# *Yellow is the new black*
------

## Abstract
The creation and propagation of false information has existed since the dawn of time.
Behind these misleading elements are often hidden political or financial intentions, in order to gain credit or make competitors lose it.
With the advent of the Internet and the ever faster and more direct flow of information, it is becoming easier every day to deceive your fellow citizens and to be fooled.
The term *fake news* took on a new dimension during the 2016 American presidential election, when Donald Trump used it extensively to describe the media coverage about himself. In this instantaneous era, it becomes crucial to be able to be critical of the information received. With this work, we want to highlight the risks related to the propagation of false information by using the fakes news themselves, from the Liar database. The power that these fake new vehicles hold is mostly in the use and resonance we make of them. Our credulity becomes credibility, it's up to us to turn the equation the other way around!

------

In [6]:
import numpy as np
import matplotlib.pyplot as plt
import pandas as pd
import re

------

## Data Loading and Cleaning

In [7]:
datapath = 'data/liar_dataset/'

The files are simple *tsv* which is similar to *csv* with tabs instead of comma. All the columns names are known from the `README` files that accompagne the data

In [8]:
columns = ['ID', 
           'Label', 
           'Statement', 
           'Subject', 
           'Speaker', 
           'Job title', 
           'Home State', 
           'Party Affiliations', 
           'Barely True Counts', 
           'False Counts', 
           'Half True Counts', 
           'Mostly True Counts', 
           'Pants on Fire Counts', 
           'Context']
liar_df = pd.read_csv(datapath + 'train.tsv',delimiter='\t',encoding='utf-8', names = columns)

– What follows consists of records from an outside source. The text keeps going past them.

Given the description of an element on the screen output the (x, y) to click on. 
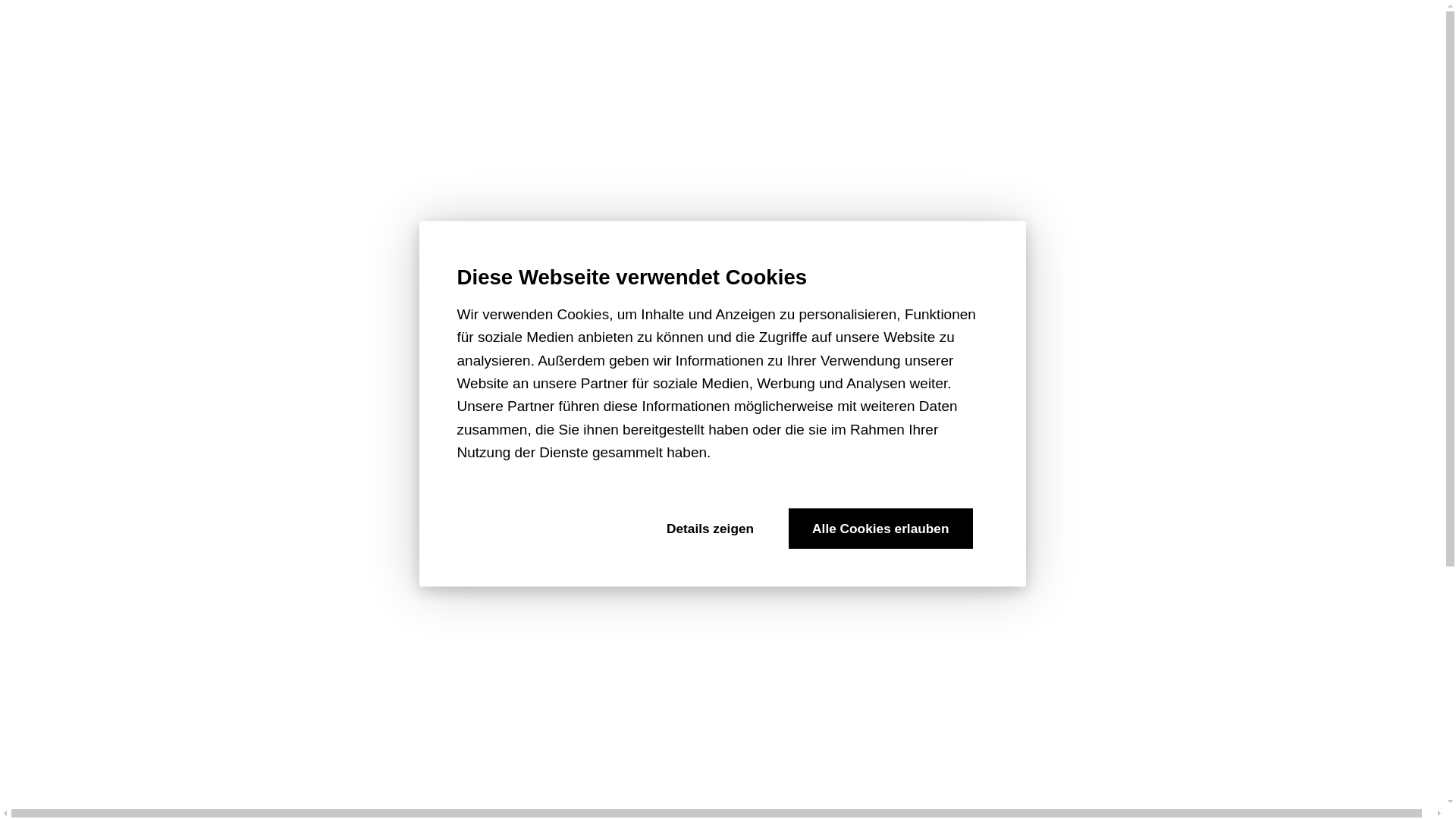
Details zeigen (710, 527)
Alle Cookies erlauben (880, 527)
Logo (151, 781)
downloads (151, 741)
back (26, 9)
Given the description of an element on the screen output the (x, y) to click on. 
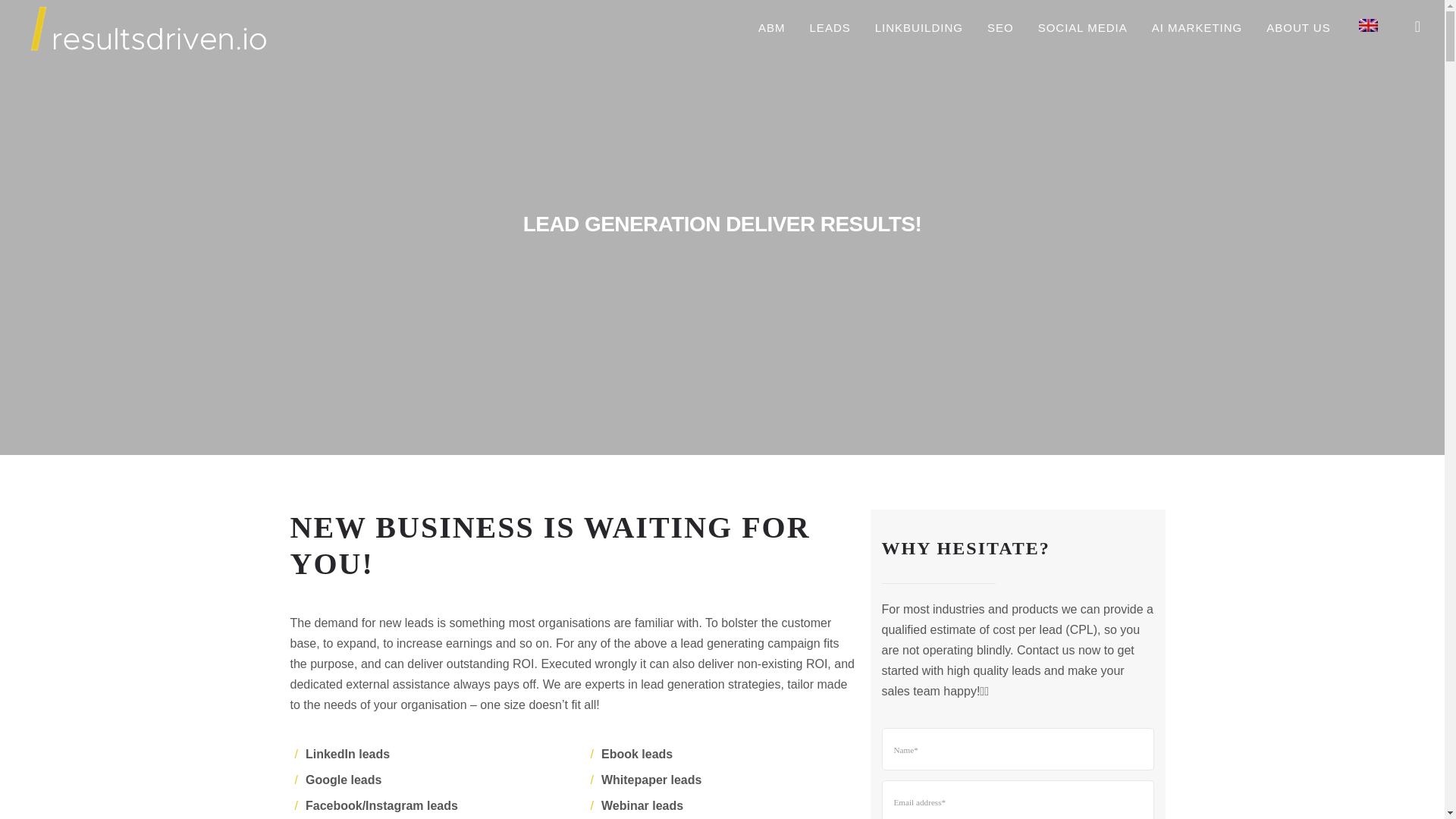
SOCIAL MEDIA (1082, 27)
ABOUT US (1298, 27)
AI MARKETING (1197, 27)
LINKBUILDING (918, 27)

* Column 1: the ID of the statement ([ID].json).
* Column 2: the label.
* Column 3: the statement.
* Column 4: the subject(s).
* Column 5: the speaker.
* Column 6: the speaker's job title.
* Column 7: the state info.
* Column 8: the party affiliation.
* Column 9-13: the total credit history count, including the current statement.
    * 9: barely true counts.
    * 10: false counts.
    * 11: half true counts.
    * 12: mostly true counts.
    * 13: pants on fire counts.
* Column 14: the context (venue / location of the speech or statement).

In [9]:
liar_df.head()

Unnamed: 0,ID,Label,Statement,Subject,Speaker,Job title,Home State,Party Affiliations,Barely True Counts,False Counts,Half True Counts,Mostly True Counts,Pants on Fire Counts,Context
0,2635.json,false,Says the Annies List political group supports ...,abortion,dwayne-bohac,State representative,Texas,republican,0.0,1.0,0.0,0.0,0.0,a mailer
1,10540.json,half-true,When did the decline of coal start? It started...,"energy,history,job-accomplishments",scott-surovell,State delegate,Virginia,democrat,0.0,0.0,1.0,1.0,0.0,a floor speech.
2,324.json,mostly-true,"Hillary Clinton agrees with John McCain ""by vo...",foreign-policy,barack-obama,President,Illinois,democrat,70.0,71.0,160.0,163.0,9.0,Denver
3,1123.json,false,Health care reform legislation is likely to ma...,health-care,blog-posting,,,none,7.0,19.0,3.0,5.0,44.0,a news release
4,9028.json,half-true,The economic turnaround started at the end of ...,"economy,jobs",charlie-crist,,Florida,democrat,15.0,9.0,20.0,19.0,2.0,an interview on CNN


------

All of the result and interpretation we can have from this dataset are conditionned on it. More precisely, the dataset has been constructed from differents sources of media. This selection can be biased. To lower the impact of this bias, the authors have make sure to balance the numbers of article extrated between the two american political parties. But this balance can or cannot represent the reality. It can be interesting to check it the sampling can be considered as representative or not.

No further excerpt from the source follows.